Malawi Electoral Commission (MEC) has embarked on a constituency and ward boundary review and the exercise will lead to an increase in the number of Members of Parliament (MPs).

MEC chairperson Chifundo Kachale said yesterday in Lilongwe that the commission has a budget of K1.5 billion for the exercise and expects the final outcome to be known by December 2022. The determination of the new boundaries will have to be adopted by Parliament in order to be implemented.

Responding to concerns over the economic cost of increasing the number of MPs which is currently 193, Kachale said the economic cost could be balanced by political benefits arising from the exercise.

“We should remember that the economic cost of democracy may be offset by political benefits that arise from a population that feels like everybody voice is benefited.

“Whatever we may think about the caliber of people in the House, they are people who put themselves forward in a competitive electoral process and voters chose them as people who can represent them. They are a sample of ourselves and have earned their right to sit in that House,” said Kachale.

For the review exercise, MEC has adopted a formula which provides that an ideal constituency is supposed to contain approximately 50,117 eligible voters but, in some situations, a smallest constituency will have 40, 094 voters and the largest will have 60,140.

The commission anticipates some councils might gain constituencies during the process but has said no council will lose an existing constituency.

“The existing boundaries will have to be revisited.
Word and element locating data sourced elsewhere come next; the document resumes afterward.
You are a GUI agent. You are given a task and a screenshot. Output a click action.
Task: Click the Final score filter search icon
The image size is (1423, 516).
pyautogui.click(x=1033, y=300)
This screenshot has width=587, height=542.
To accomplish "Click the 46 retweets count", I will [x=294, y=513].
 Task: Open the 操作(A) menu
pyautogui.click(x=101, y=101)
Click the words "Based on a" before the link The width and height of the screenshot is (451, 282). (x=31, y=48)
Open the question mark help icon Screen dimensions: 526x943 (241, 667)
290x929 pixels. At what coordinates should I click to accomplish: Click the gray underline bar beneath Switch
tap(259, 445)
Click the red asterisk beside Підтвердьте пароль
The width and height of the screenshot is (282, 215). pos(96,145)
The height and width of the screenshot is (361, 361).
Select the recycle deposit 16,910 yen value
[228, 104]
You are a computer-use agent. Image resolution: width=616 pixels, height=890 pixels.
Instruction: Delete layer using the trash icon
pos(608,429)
New boundaries will be drawn and will not necessarily follow the current ones since the current boundaries were drawn without regard to the constitutional provision and cannot hold considering the current demographics,” said Kachale.
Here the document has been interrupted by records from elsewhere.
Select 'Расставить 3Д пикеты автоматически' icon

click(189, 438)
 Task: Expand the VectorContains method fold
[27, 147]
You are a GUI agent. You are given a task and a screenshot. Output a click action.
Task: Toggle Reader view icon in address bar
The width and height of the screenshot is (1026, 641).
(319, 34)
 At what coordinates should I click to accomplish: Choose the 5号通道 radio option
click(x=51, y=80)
He added that administrative boundaries will be restricted to local authorities. The commission expects that the review of constituency and ward boundaries, depending on the population and tolerance, could be a combination of several traditional authorities forming one constituency. However, a constituency will not split a traditional authority but can combine one or more traditional authorities.

Kachale acknowledged that the exercise is sensitive because the number of constituencies determines representation of political parties in Parliament. He added that the commission has to manage the process in a manner that recognizes that it has implications on democracy.

He said: “The Commission undertakes to follow the law to ensure fairness and impartiality. The Commission will take all precautionary measures to ensure that all stakeholders are given adequate information of the process.”